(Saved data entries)

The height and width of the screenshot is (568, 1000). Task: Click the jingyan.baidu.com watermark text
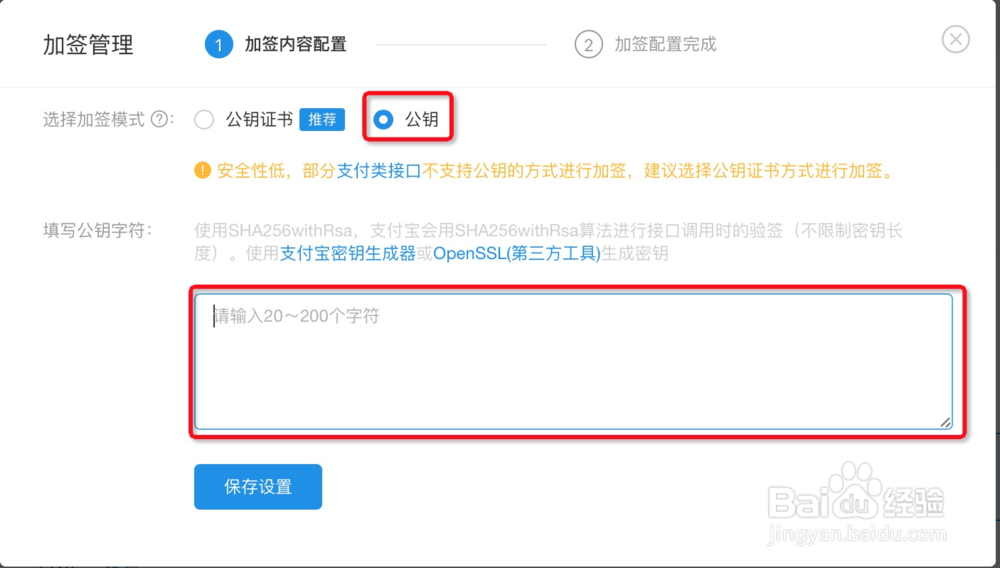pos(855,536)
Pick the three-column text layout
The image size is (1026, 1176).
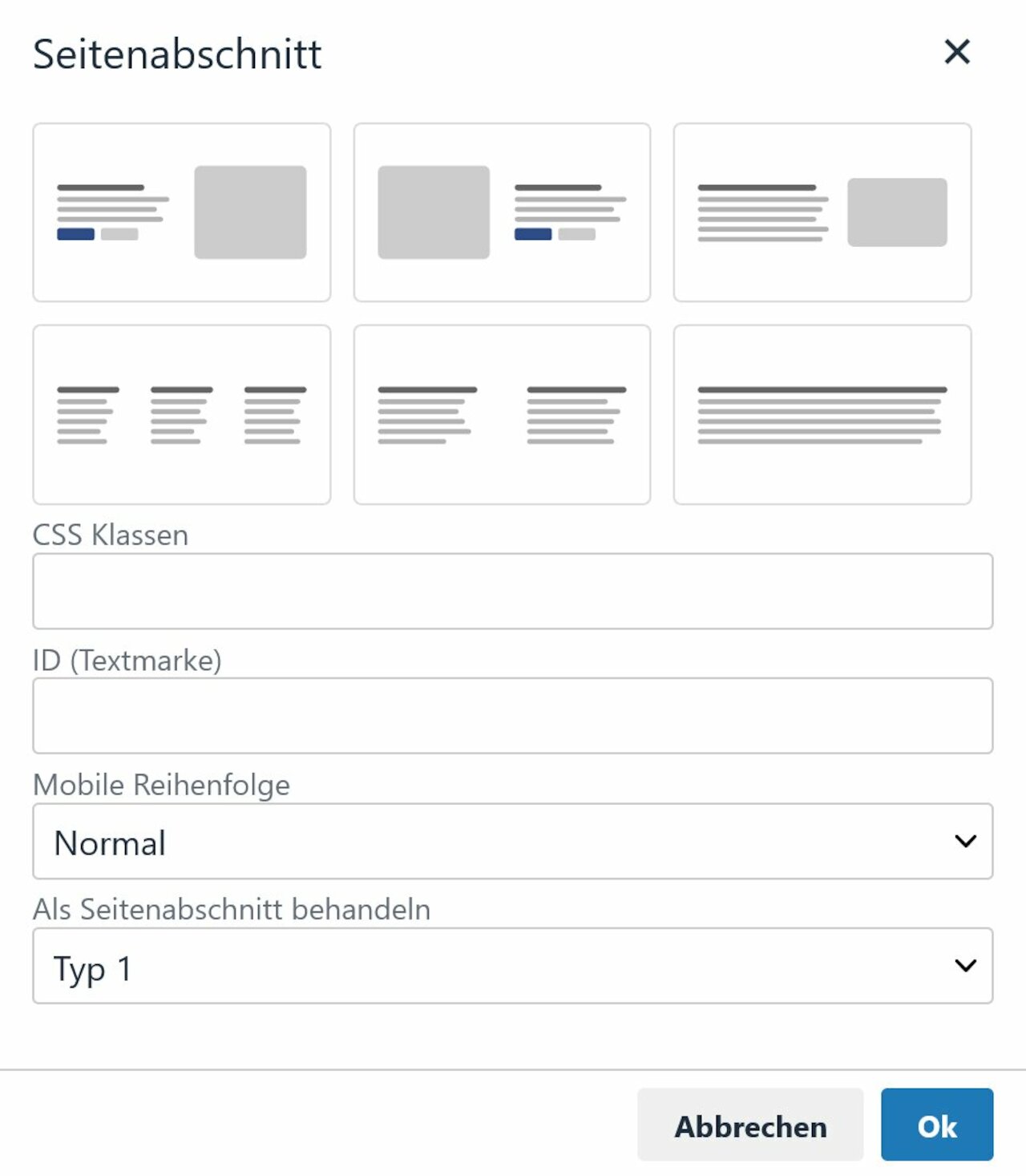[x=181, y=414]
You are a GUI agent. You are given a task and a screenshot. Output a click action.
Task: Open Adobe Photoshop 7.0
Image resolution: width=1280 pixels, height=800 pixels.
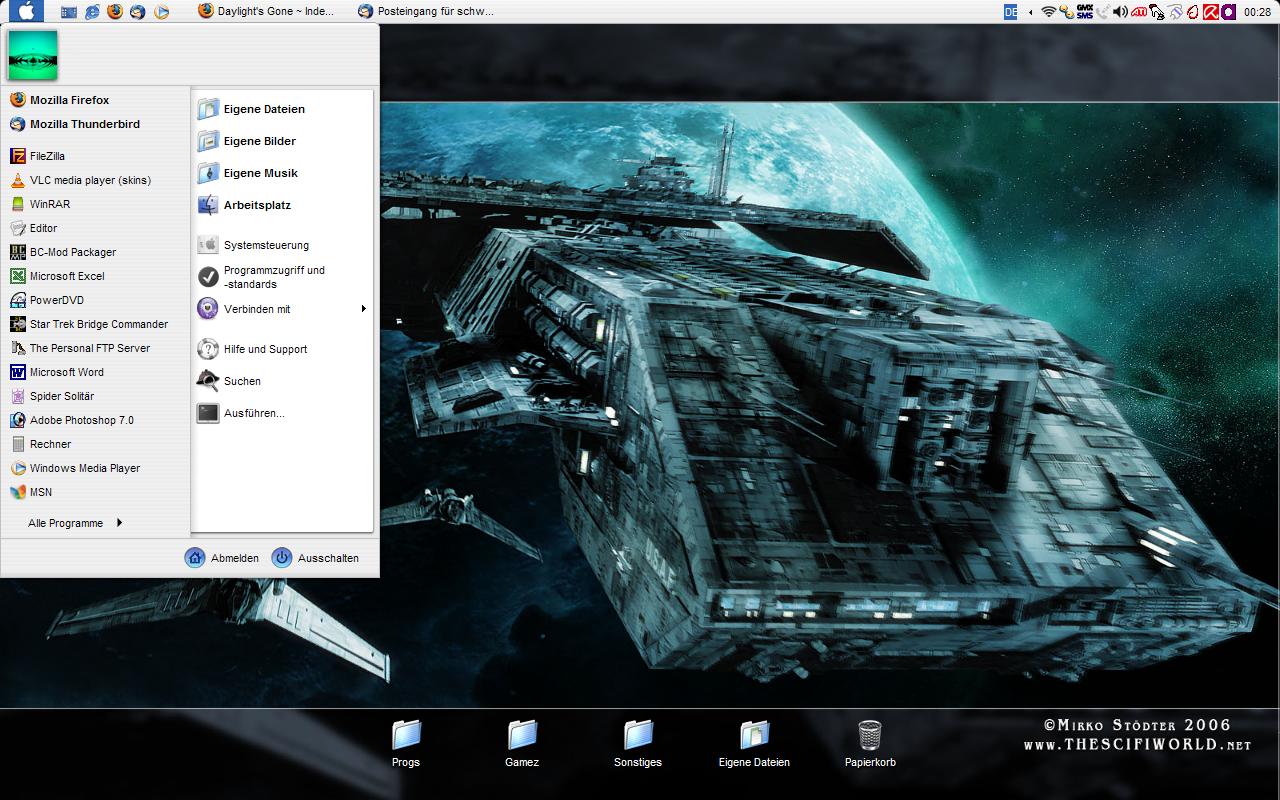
...
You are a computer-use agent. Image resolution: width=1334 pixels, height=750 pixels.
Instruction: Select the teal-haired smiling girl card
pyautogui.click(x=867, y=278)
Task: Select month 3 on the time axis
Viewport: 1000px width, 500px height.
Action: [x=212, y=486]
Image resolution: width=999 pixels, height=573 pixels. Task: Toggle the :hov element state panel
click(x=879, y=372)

▶ Problem details: Reproduce every line above containing "agent".

▶ Answer:
You are a GUI agent. You are given a task and a screenshot. Output a click action.
You are a computer-use agent. Image resolution: width=1334 pixels, height=750 pixels.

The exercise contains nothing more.